===== Extracted entries
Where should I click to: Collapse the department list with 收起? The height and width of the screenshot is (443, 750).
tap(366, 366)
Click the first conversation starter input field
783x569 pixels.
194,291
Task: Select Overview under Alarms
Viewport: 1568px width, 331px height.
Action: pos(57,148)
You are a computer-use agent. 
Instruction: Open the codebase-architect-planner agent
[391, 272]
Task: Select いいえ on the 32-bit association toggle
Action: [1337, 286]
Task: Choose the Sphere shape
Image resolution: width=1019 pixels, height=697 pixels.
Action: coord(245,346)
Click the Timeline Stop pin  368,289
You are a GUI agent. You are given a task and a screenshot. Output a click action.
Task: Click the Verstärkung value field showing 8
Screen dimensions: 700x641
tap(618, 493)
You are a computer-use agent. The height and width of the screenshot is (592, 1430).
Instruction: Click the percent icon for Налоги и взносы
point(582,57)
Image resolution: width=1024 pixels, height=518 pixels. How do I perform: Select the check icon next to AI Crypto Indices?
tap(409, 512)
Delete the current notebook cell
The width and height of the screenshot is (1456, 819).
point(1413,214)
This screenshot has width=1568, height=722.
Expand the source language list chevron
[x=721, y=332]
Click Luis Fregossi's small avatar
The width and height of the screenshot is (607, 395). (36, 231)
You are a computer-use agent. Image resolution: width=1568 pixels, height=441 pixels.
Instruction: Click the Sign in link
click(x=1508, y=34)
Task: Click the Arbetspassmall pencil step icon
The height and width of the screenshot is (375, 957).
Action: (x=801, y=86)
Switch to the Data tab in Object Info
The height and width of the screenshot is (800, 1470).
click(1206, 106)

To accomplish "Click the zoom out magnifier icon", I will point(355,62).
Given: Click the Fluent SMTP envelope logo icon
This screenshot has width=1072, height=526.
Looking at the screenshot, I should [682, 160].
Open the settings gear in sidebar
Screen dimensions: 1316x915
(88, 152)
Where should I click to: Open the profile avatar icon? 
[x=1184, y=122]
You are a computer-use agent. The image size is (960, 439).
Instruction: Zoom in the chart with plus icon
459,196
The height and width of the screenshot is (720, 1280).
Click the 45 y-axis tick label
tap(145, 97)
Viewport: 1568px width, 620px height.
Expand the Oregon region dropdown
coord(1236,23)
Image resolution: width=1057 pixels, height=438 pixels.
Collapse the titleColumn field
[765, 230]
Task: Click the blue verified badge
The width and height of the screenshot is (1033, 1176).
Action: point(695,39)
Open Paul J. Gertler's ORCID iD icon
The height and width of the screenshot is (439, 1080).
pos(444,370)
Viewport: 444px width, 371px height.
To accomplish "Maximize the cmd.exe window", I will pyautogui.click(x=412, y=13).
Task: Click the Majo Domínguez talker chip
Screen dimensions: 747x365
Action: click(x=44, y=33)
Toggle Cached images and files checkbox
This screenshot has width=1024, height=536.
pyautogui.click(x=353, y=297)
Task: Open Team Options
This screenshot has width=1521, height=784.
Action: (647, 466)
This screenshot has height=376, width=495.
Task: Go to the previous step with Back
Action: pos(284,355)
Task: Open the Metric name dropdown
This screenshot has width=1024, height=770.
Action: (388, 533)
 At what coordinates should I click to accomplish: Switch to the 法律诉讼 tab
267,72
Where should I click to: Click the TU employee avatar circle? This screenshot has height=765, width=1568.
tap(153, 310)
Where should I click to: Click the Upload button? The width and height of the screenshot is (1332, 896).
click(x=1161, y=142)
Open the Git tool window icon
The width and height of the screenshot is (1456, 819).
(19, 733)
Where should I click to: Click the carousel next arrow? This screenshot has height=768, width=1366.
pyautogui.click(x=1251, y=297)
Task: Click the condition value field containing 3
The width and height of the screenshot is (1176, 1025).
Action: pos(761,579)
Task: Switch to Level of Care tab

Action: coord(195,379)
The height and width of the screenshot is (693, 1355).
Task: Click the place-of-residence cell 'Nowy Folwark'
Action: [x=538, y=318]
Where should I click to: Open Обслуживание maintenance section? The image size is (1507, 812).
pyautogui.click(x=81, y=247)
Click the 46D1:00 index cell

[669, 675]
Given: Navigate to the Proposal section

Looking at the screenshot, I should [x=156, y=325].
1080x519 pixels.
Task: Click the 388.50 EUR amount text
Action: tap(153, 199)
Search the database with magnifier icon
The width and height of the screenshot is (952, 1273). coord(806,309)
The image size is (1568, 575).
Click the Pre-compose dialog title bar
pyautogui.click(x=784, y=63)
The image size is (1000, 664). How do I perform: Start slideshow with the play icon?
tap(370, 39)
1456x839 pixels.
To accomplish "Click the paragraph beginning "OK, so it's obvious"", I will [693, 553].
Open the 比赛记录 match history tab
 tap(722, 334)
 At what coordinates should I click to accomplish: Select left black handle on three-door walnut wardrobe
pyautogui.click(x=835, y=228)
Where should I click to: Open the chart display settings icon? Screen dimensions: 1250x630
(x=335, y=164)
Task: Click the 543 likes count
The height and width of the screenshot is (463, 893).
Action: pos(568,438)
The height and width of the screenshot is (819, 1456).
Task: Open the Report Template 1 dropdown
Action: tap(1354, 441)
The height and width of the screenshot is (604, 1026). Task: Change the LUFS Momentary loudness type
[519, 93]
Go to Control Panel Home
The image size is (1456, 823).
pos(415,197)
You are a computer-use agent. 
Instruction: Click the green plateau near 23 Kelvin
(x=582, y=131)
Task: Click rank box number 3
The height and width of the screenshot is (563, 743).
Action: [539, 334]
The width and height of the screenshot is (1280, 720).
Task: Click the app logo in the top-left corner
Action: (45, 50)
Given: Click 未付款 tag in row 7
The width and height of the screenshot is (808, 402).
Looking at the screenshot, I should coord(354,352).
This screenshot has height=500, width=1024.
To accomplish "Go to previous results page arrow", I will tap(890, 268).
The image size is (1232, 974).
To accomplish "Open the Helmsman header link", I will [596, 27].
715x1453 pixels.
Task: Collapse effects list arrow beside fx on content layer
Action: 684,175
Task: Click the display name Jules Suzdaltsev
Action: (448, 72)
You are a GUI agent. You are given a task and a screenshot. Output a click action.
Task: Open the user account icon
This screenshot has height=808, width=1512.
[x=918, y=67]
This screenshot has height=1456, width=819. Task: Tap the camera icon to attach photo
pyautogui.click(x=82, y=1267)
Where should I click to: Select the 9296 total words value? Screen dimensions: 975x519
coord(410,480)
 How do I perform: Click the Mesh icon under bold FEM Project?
==========
Problem:
Lay out all of the entries above as a numbered list, leaving out any blank lines.

Written answer:
1. Where should I click to: Collapse the department list with 收起? The height and width of the screenshot is (443, 750).
2. tap(366, 366)
3. Click the first conversation starter input field
4. 783x569 pixels.
5. 194,291
6. Task: Select Overview under Alarms
7. Viewport: 1568px width, 331px height.
8. Action: pos(57,148)
9. You are a computer-use agent. 
10. Instruction: Open the codebase-architect-planner agent
11. [391, 272]
12. Task: Select いいえ on the 32-bit association toggle
13. Action: [1337, 286]
14. Task: Choose the Sphere shape
15. Image resolution: width=1019 pixels, height=697 pixels.
16. Action: coord(245,346)
17. Click the Timeline Stop pin  368,289
18. You are a GUI agent. You are given a task and a screenshot. Output a click action.
19. Task: Click the Verstärkung value field showing 8
20. Screen dimensions: 700x641
21. tap(618, 493)
22. You are a computer-use agent. The height and width of the screenshot is (592, 1430).
23. Instruction: Click the percent icon for Налоги и взносы
24. point(582,57)
25. Image resolution: width=1024 pixels, height=518 pixels. How do I perform: Select the check icon next to AI Crypto Indices?
26. tap(409, 512)
27. Delete the current notebook cell
28. The width and height of the screenshot is (1456, 819).
29. point(1413,214)
30. This screenshot has width=1568, height=722.
31. Expand the source language list chevron
32. [x=721, y=332]
33. Click Luis Fregossi's small avatar
34. The width and height of the screenshot is (607, 395). (36, 231)
35. You are a computer-use agent. Image resolution: width=1568 pixels, height=441 pixels.
36. Instruction: Click the Sign in link
37. click(x=1508, y=34)
38. Task: Click the Arbetspassmall pencil step icon
39. The height and width of the screenshot is (375, 957).
40. Action: (x=801, y=86)
41. Switch to the Data tab in Object Info
42. The height and width of the screenshot is (800, 1470).
43. click(1206, 106)
44. To accomplish "Click the zoom out magnifier icon", I will point(355,62).
45. Given: Click the Fluent SMTP envelope logo icon
46. This screenshot has width=1072, height=526.
47. Looking at the screenshot, I should [682, 160].
48. Open the settings gear in sidebar
49. Screen dimensions: 1316x915
50. (88, 152)
51. Where should I click to: Open the profile avatar icon? 
52. [x=1184, y=122]
53. You are a computer-use agent. The image size is (960, 439).
54. Instruction: Zoom in the chart with plus icon
55. 459,196
56. The height and width of the screenshot is (720, 1280).
57. Click the 45 y-axis tick label
58. tap(145, 97)
59. Viewport: 1568px width, 620px height.
60. Expand the Oregon region dropdown
61. coord(1236,23)
62. Image resolution: width=1057 pixels, height=438 pixels.
63. Collapse the titleColumn field
64. [765, 230]
65. Task: Click the blue verified badge
66. The width and height of the screenshot is (1033, 1176).
67. Action: point(695,39)
68. Open Paul J. Gertler's ORCID iD icon
69. The height and width of the screenshot is (439, 1080).
70. pos(444,370)
71. Viewport: 444px width, 371px height.
72. To accomplish "Maximize the cmd.exe window", I will pyautogui.click(x=412, y=13).
73. Task: Click the Majo Domínguez talker chip
74. Screen dimensions: 747x365
75. Action: click(x=44, y=33)
76. Toggle Cached images and files checkbox
77. This screenshot has width=1024, height=536.
78. pyautogui.click(x=353, y=297)
79. Task: Open Team Options
80. This screenshot has width=1521, height=784.
81. Action: (647, 466)
82. This screenshot has height=376, width=495.
83. Task: Go to the previous step with Back
84. Action: pos(284,355)
85. Task: Open the Metric name dropdown
86. This screenshot has width=1024, height=770.
87. Action: (388, 533)
88.  At what coordinates should I click to accomplish: Switch to the 法律诉讼 tab
89. 267,72
90. Where should I click to: Click the TU employee avatar circle? This screenshot has height=765, width=1568.
91. tap(153, 310)
92. Where should I click to: Click the Upload button? The width and height of the screenshot is (1332, 896).
93. click(x=1161, y=142)
94. Open the Git tool window icon
95. The width and height of the screenshot is (1456, 819).
96. (19, 733)
97. Where should I click to: Click the carousel next arrow? This screenshot has height=768, width=1366.
98. pyautogui.click(x=1251, y=297)
99. Task: Click the condition value field containing 3
100. The width and height of the screenshot is (1176, 1025).
101. Action: pos(761,579)
102. Task: Switch to Level of Care tab
103. Action: coord(195,379)
104. The height and width of the screenshot is (693, 1355).
105. Task: Click the place-of-residence cell 'Nowy Folwark'
106. Action: [x=538, y=318]
107. Where should I click to: Open Обслуживание maintenance section? The image size is (1507, 812).
108. pyautogui.click(x=81, y=247)
109. Click the 46D1:00 index cell
110. [669, 675]
111. Given: Navigate to the Proposal section
112. Looking at the screenshot, I should [x=156, y=325].
113. 1080x519 pixels.
114. Task: Click the 388.50 EUR amount text
115. Action: tap(153, 199)
116. Search the database with magnifier icon
117. The width and height of the screenshot is (952, 1273). coord(806,309)
118. The image size is (1568, 575).
119. Click the Pre-compose dialog title bar
120. pyautogui.click(x=784, y=63)
121. The image size is (1000, 664). How do I perform: Start slideshow with the play icon?
122. tap(370, 39)
123. 1456x839 pixels.
124. To accomplish "Click the paragraph beginning "OK, so it's obvious"", I will [693, 553].
125. Open the 比赛记录 match history tab
126.  tap(722, 334)
127.  At what coordinates should I click to accomplish: Select left black handle on three-door walnut wardrobe
128. pyautogui.click(x=835, y=228)
129. Where should I click to: Open the chart display settings icon? Screen dimensions: 1250x630
130. (x=335, y=164)
131. Task: Click the 543 likes count
132. The height and width of the screenshot is (463, 893).
133. Action: pos(568,438)
134. The height and width of the screenshot is (819, 1456).
135. Task: Open the Report Template 1 dropdown
136. Action: tap(1354, 441)
137. The height and width of the screenshot is (604, 1026). Task: Change the LUFS Momentary loudness type
138. [519, 93]
139. Go to Control Panel Home
140. The image size is (1456, 823).
141. pos(415,197)
142. You are a computer-use agent. 
143. Instruction: Click the green plateau near 23 Kelvin
144. (x=582, y=131)
145. Task: Click rank box number 3
146. The height and width of the screenshot is (563, 743).
147. Action: [539, 334]
148. The width and height of the screenshot is (1280, 720).
149. Task: Click the app logo in the top-left corner
150. Action: (45, 50)
151. Given: Click 未付款 tag in row 7
152. The width and height of the screenshot is (808, 402).
153. Looking at the screenshot, I should coord(354,352).
154. This screenshot has height=500, width=1024.
155. To accomplish "Go to previous results page arrow", I will tap(890, 268).
156. The image size is (1232, 974).
157. To accomplish "Open the Helmsman header link", I will [596, 27].
158. 715x1453 pixels.
159. Task: Collapse effects list arrow beside fx on content layer
160. Action: 684,175
161. Task: Click the display name Jules Suzdaltsev
162. Action: (448, 72)
163. You are a GUI agent. You are given a task and a screenshot. Output a click action.
164. Task: Open the user account icon
165. This screenshot has height=808, width=1512.
166. [x=918, y=67]
167. This screenshot has height=1456, width=819. Task: Tap the camera icon to attach photo
168. pyautogui.click(x=82, y=1267)
169. Where should I click to: Select the 9296 total words value? Screen dimensions: 975x519
170. coord(410,480)
171.  How do I perform: Click the Mesh icon under bold FEM Project?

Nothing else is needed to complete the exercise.